For the first time, scientists have recovered clay and quartz containing bits of DNA that is two million years old, which could add a new dimension to our view of evolution. The 41 samples of DNA were found in Northern Greenland sediments that date to the Ice Age, in an area known as the Kap København formation, and they are about one million years older than the previously oldest known DNA, which was from a mammoth bone found in Siberia. The newly analyzed DNA could tell us more about the climate of the time, which was much warmer than the world is now, and what changes we may face as our own climate changes. The findings have been reported in Nature.
“A new chapter spanning one million extra years of history has finally been opened and for the first time we can look directly at the DNA of a past ecosystem that far back in time," said study co-author Professor Eske Willerslev, a Fellow of St John’s College, University of Cambridge. Although DNA sometimes degrades quickly, there are sometimes circumstances that allow us to go back in time beyond what "anyone could have dared imagine,” added Willerslev.
These samples were obtained from 100-meter-thick sediment that was preserved, either by permafrost or ice, and was not disturbed by any people for two million years, noted study co-author Professor Kurt H. Kjær of the University of Copenhagen.

What this exercise asks ->
1/ Can you condense the paragraph of the DNA article that begins "For the first time, scientists have recovered" into a bulleted list that keeps its main facts?
2/ Which geographic areas are named in the DNA article? Leave out universities and colleges.
Work only from the DNA article itself.

Extracted information ->

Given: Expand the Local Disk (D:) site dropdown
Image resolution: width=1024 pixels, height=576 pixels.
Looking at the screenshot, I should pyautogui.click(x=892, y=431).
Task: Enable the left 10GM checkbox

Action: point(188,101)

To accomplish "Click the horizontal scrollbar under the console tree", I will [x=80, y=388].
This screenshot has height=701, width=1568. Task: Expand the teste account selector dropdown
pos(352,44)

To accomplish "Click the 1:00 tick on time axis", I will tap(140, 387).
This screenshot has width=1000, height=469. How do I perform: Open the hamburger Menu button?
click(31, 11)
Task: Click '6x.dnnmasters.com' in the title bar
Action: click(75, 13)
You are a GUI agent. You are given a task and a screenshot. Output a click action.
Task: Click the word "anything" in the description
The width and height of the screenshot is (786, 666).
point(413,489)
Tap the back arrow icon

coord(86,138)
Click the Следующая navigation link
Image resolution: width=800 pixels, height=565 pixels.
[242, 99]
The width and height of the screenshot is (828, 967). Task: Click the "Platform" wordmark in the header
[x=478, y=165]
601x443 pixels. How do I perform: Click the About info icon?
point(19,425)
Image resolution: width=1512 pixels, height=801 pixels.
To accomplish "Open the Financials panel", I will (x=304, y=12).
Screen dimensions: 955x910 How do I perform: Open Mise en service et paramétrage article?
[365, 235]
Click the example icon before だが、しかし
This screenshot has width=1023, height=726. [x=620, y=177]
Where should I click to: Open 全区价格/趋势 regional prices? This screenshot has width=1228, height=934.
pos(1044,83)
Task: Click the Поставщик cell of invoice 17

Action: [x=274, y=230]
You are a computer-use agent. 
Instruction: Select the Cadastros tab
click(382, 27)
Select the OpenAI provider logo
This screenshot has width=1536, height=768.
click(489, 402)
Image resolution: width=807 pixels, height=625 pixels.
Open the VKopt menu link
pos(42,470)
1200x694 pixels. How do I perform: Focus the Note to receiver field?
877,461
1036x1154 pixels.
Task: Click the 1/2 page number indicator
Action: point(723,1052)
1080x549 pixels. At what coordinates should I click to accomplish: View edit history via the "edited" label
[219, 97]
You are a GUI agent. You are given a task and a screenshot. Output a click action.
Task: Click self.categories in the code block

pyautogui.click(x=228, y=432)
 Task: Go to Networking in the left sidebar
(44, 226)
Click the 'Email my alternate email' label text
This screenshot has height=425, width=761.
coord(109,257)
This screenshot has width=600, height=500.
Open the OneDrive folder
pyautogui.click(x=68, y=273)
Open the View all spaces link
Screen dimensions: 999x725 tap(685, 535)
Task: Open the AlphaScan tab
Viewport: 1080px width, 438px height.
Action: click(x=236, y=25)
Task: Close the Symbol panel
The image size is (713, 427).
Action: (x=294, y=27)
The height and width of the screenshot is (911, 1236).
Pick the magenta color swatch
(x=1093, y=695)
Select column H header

Solutions by task ->
1/
- Scientists have, for the first time, recovered clay and quartz holding two-million-year-old DNA, which could add a new dimension to our view of evolution.
- The 41 DNA samples came from Ice Age sediments in Northern Greenland, in an area called the Kap København formation.
- They are about one million years older than the previous oldest known DNA, from a mammoth bone found in Siberia.
- The DNA could reveal more about the climate of that time, which was much warmer than today, and what changes we may face as our climate changes.
- The findings were reported in Nature.

2/
- Northern Greenland
- Kap København formation
- Siberia